Pendant ce temps, des hommes, des femmes et des enfants meurent parce que le pain quotidien n'est pas assuré. Pendant ce même temps et sur la même planète, d'autres doivent se contenter de survivre ou de mener une vie amputée; oui, amputée de sa dimension essentielle, une vie sans dignité humaine.

Lutter contre la faim et la pauvreté doit être un acte permanent de notre politique de développement. Elle doit concerner tous les acteurs au développement: organisations non-gouvernementales, associations, secteur privé dans un cadre de décentralisation et une vision d'intégration régionale.

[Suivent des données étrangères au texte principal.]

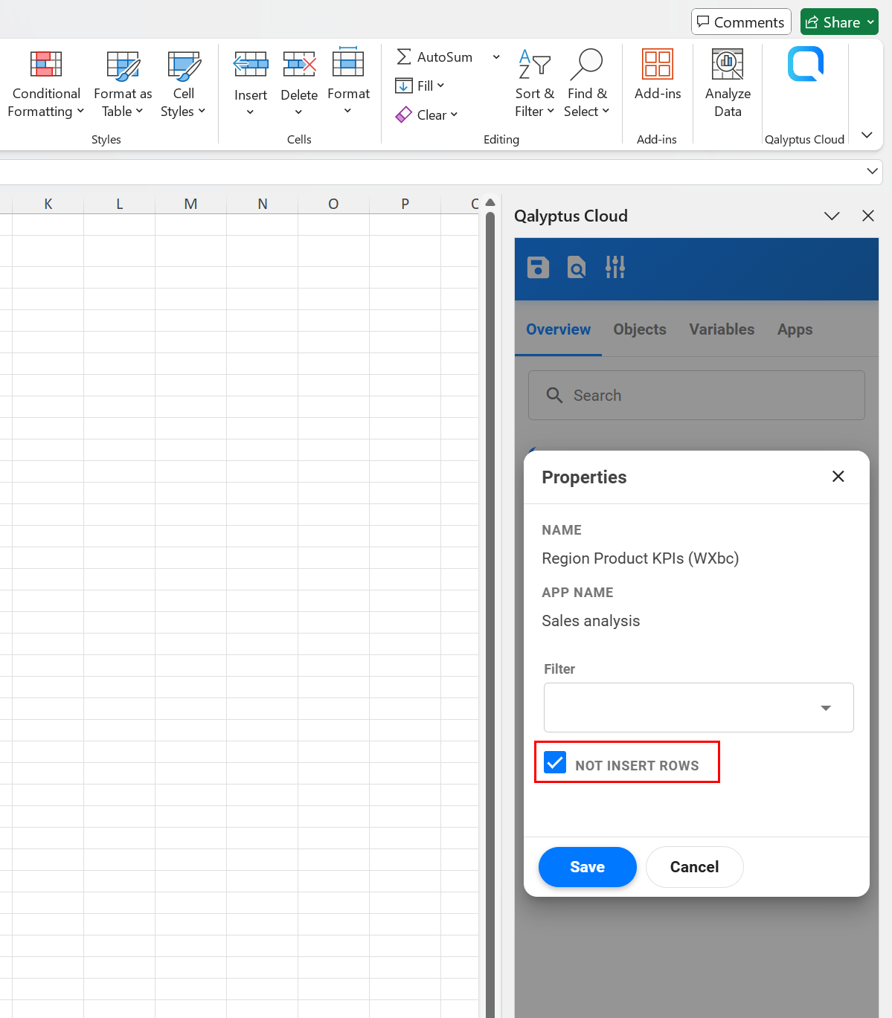The width and height of the screenshot is (892, 1018).
Task: Open the settings sliders icon in Qalyptus
Action: pyautogui.click(x=615, y=267)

Lutter efficacement contre la faim suppose un redéploiement de ressources financières, technologiques et scientifiques de la communauté internationale pour accroître les niveaux de production des pays à déficit vivrier et ne disposant pas des ressources nécessaires aux importations de denrées alimentaires.

Nous devons ensemble définir un cadre rénové de coopération qui prenne en compte les préoccupations immédiates des populations et la nécessité de soulager de manière significativement les états du fardeau de la dette, pour permettre aux pays en voie de développement de reprendre l'initiative.

L'indispensable démocratisation à l'intérieur de nos pays doit s'accompagner de la nécessaire démocratisation des relations internationales.

Toute la place doit être faite à l'Homme.

L'Homme seul peut sauver l'Homme. Grace à Dieu.